- Supplied text -
So to watch the architecture and design we knew be replaced with new buildings, we often think they look out of place: hideous, cheap. It’s upsetting. Especially when it’s a property bought for a disrespectfully low amount by some flipper who likely harassed the original owner with unsolicited calls, letters, and texts; filled it with overpriced, sterile, monochromatic fixtures; painted the outside some tragic color; put it on the market for twice the value and about five times what they paid for it at the start, only for it to be used as a short-term rental.
Seeing that infuriates me, and sometimes I just have to look away. But I know where, in my house and around my block, I can go to be soothed. My house is a two-story split-level, near a few one-story homes and a wide avenue named Broad Street. One thing that’s never changed is the view from the bathroom window. I look out that window, especially after pulling an all-nighter, and I watch the sunrise and feel the humidity. I can see the classic blue-and-white street name letter tiles down the block. My neighbor’s misbelief tree. And I can hear familiar sounds: the groan of wrought-iron gates, mail dropping in the chute, creaky floorboards, a swinging wooden door that’s swelled in the rain. It’s the same view I’ve seen my entire life, and knowing it’s always there makes me feel grounded and secure.

- Exercise tasks -
A) Repeat the part of the passage on neighborhood change that begins at the words "Seeing that infuriates" and ends after the words "grounded and secure.".
B) In the passage on neighborhood change, what is the name of the wide avenue near the house?
C) According to the passage on neighborhood change, why does the view from the bathroom window make the writer feel grounded and secure?
Rely only on the passage on neighborhood change for these.

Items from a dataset

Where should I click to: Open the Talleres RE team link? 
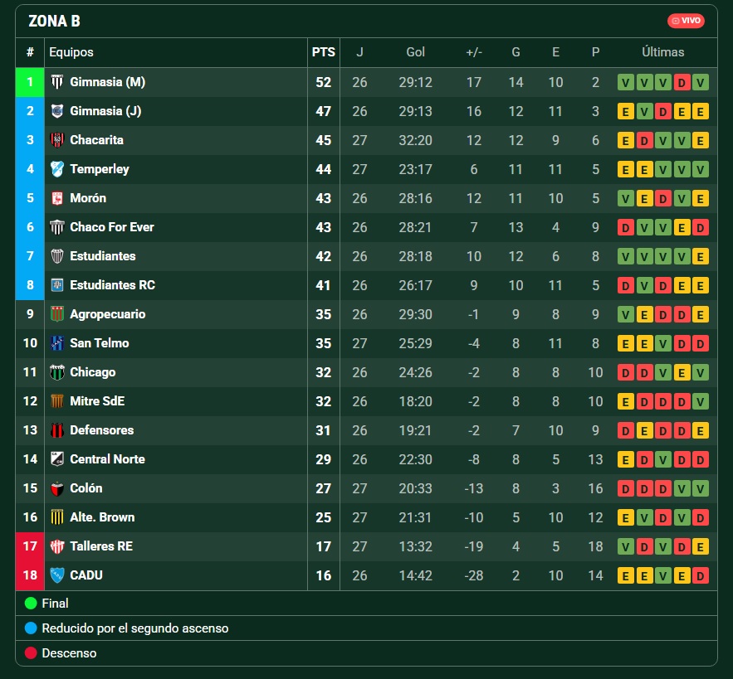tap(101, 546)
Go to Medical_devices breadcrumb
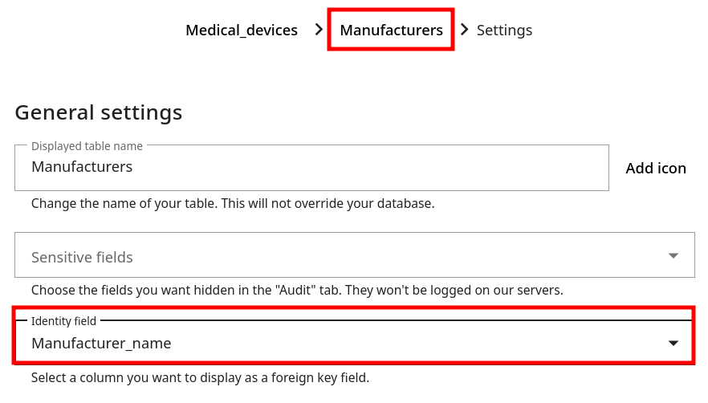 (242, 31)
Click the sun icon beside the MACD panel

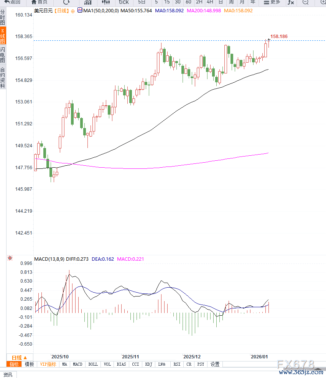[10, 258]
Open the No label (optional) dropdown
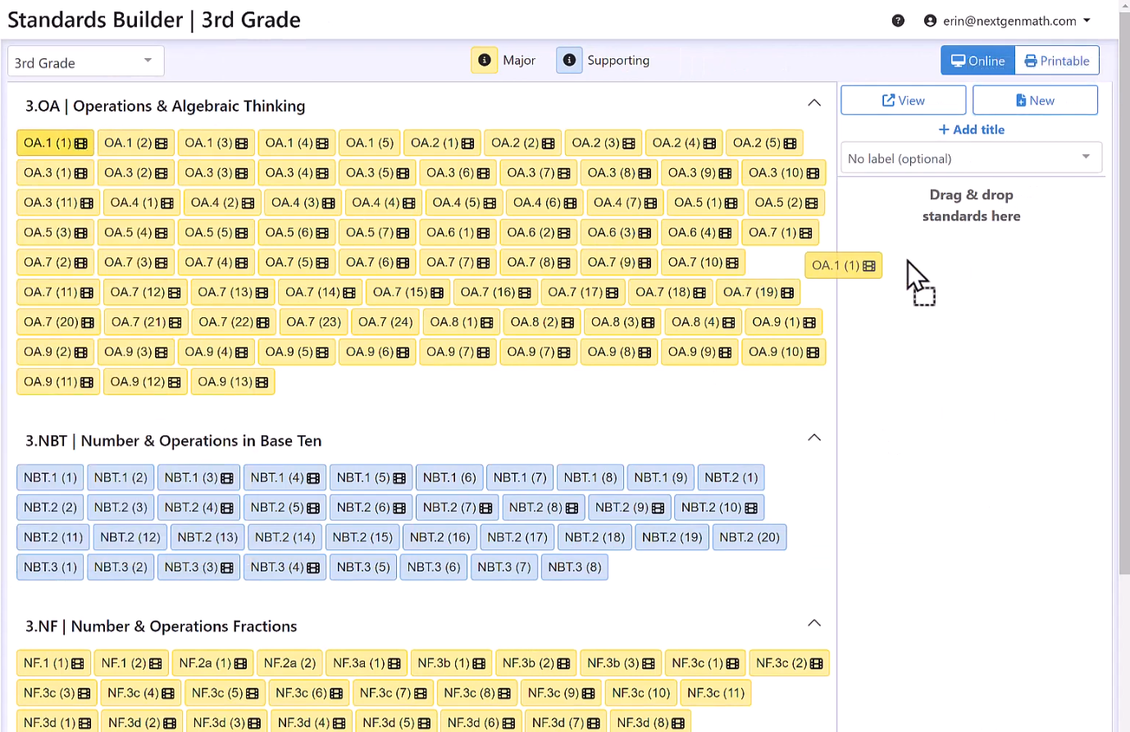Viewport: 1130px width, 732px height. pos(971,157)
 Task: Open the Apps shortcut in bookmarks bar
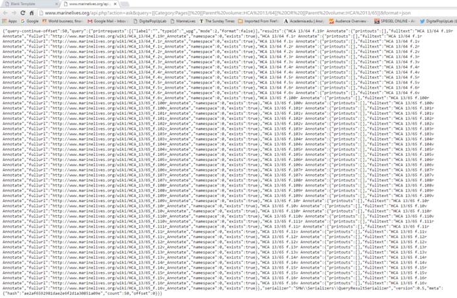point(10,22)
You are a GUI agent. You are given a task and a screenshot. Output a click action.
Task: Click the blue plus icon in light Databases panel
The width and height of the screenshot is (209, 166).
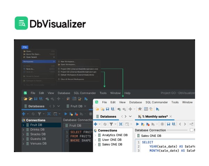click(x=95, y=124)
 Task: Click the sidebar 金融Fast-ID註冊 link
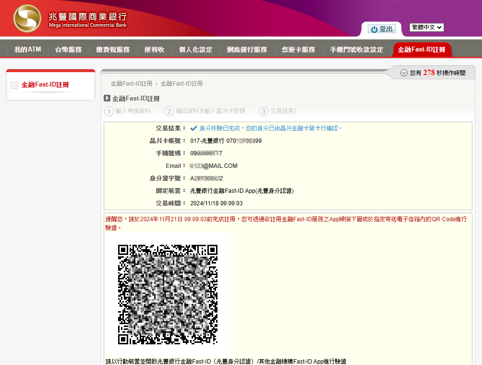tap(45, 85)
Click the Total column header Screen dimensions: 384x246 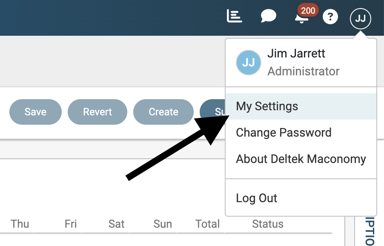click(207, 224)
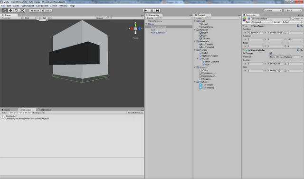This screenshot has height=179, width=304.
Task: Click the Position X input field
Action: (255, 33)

- Written answers -
A)
Seeing that infuriates me, and sometimes I just have to look away. But I know where, in my house and around my block, I can go to be soothed. My house is a two-story split-level, near a few one-story homes and a wide avenue named Broad Street. One thing that’s never changed is the view from the bathroom window. I look out that window, especially after pulling an all-nighter, and I watch the sunrise and feel the humidity. I can see the classic blue-and-white street name letter tiles down the block. My neighbor’s misbelief tree. And I can hear familiar sounds: the groan of wrought-iron gates, mail dropping in the chute, creaky floorboards, a swinging wooden door that’s swelled in the rain. It’s the same view I’ve seen my entire life, and knowing it’s always there makes me feel grounded and secure.

B) Broad Street.

C) It is the same view the writer has seen for an entire lifetime. Knowing that the view is always there gives that feeling.